#### TO DO:
When you copy from the entries that follow, take only the lines from the one with "Image resolution: width=1143" down to the one with "Open the Warnings tab", keeping both ends and dropping every picture.

** Opening SOURCE INFORMATION block **

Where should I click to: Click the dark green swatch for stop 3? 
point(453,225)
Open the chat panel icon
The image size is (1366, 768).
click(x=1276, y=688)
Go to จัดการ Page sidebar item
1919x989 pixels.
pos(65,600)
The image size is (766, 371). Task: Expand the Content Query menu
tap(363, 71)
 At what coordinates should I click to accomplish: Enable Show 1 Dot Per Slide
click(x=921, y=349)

** Closing SOURCE INFORMATION block **
** Opening SOURCE INFORMATION block **

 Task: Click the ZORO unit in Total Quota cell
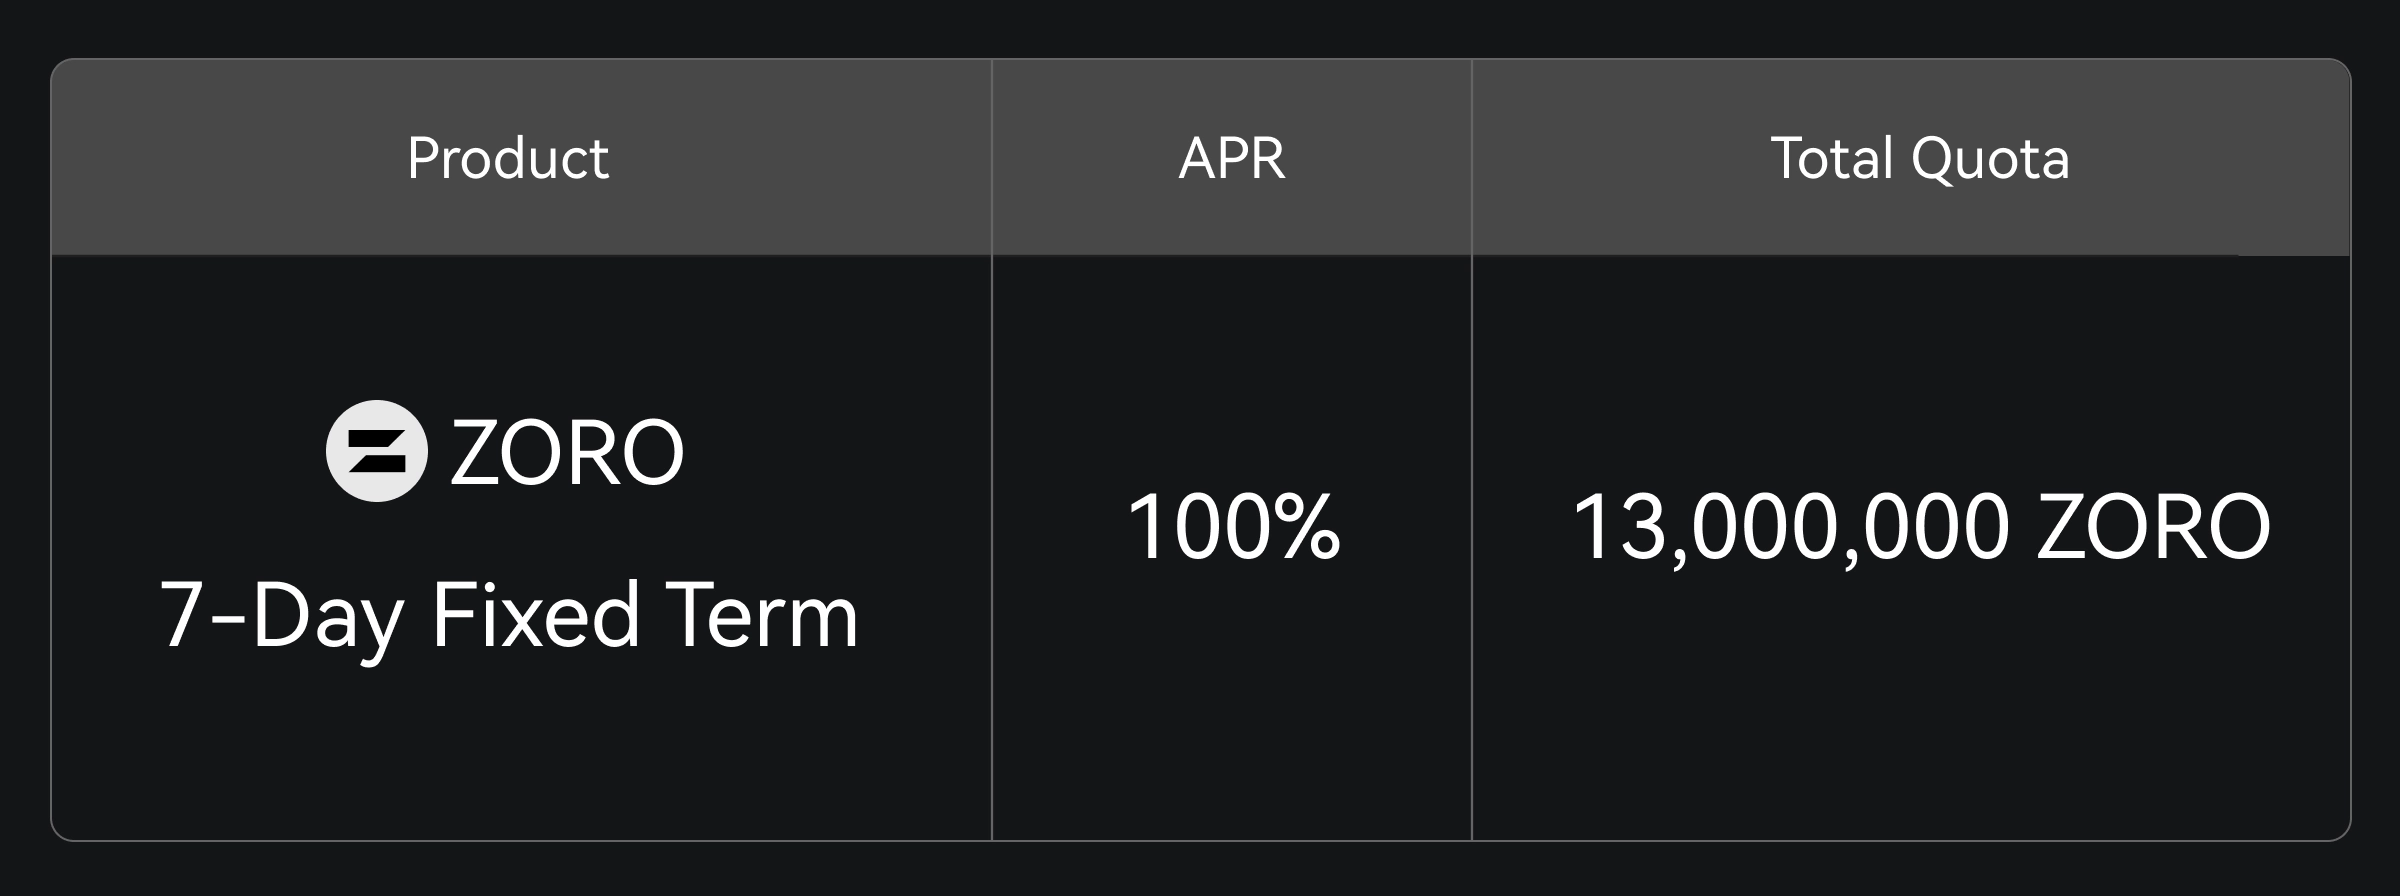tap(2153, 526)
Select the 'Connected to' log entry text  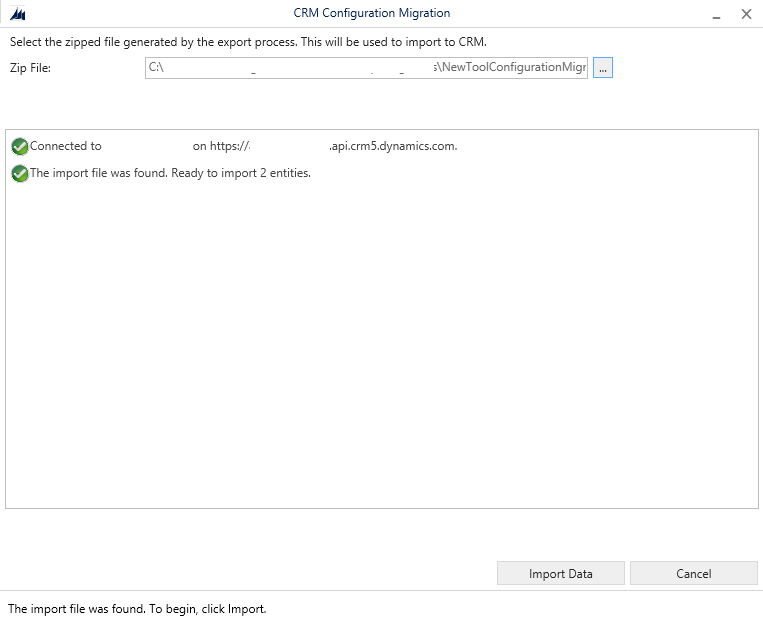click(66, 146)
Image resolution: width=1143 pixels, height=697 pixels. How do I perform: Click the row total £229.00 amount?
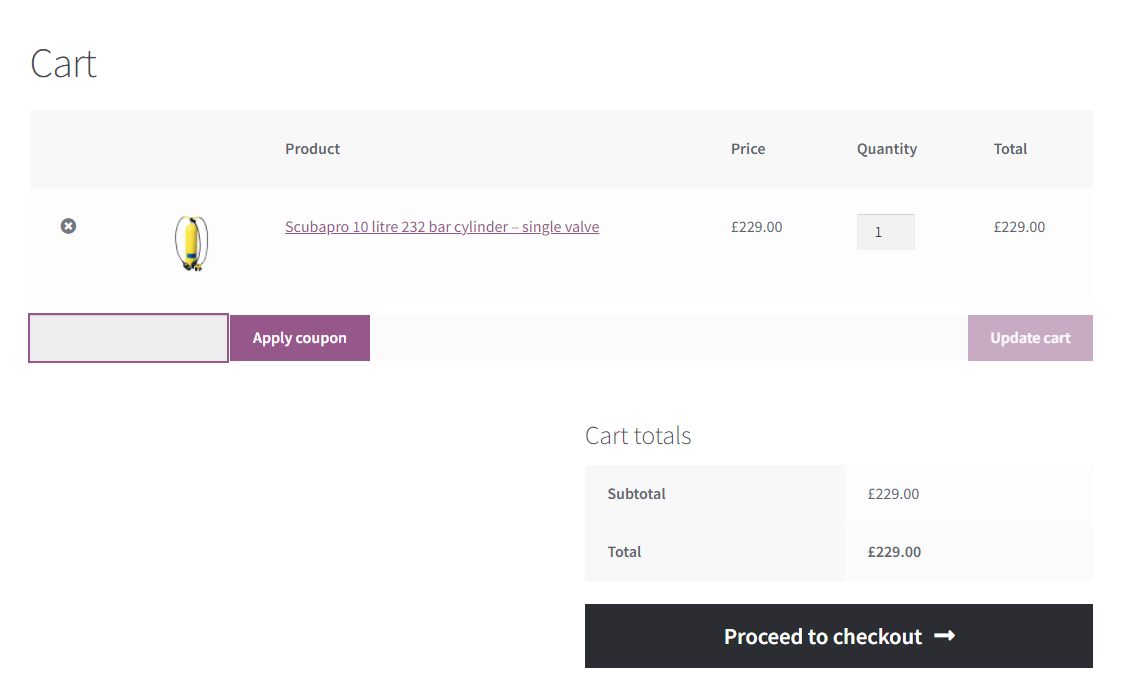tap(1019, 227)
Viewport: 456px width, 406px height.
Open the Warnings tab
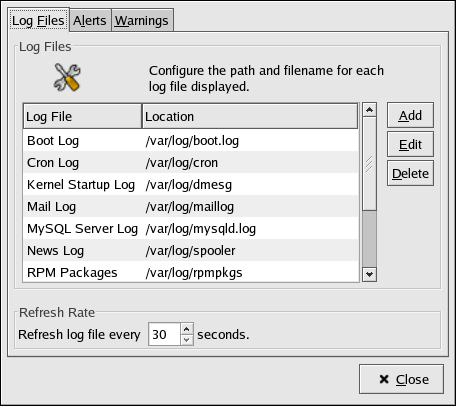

** Closing SOURCE INFORMATION block **
** Opening SOURCE INFORMATION block **

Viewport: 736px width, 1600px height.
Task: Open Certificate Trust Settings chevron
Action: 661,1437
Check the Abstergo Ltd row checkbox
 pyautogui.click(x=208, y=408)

** Closing SOURCE INFORMATION block **

#### YOUR RESPONSE:
Image resolution: width=1143 pixels, height=697 pixels. How do I perform: Click the row total £229.00 amount?
tap(1019, 227)
Viewport: 456px width, 406px height.
Open the Warnings tab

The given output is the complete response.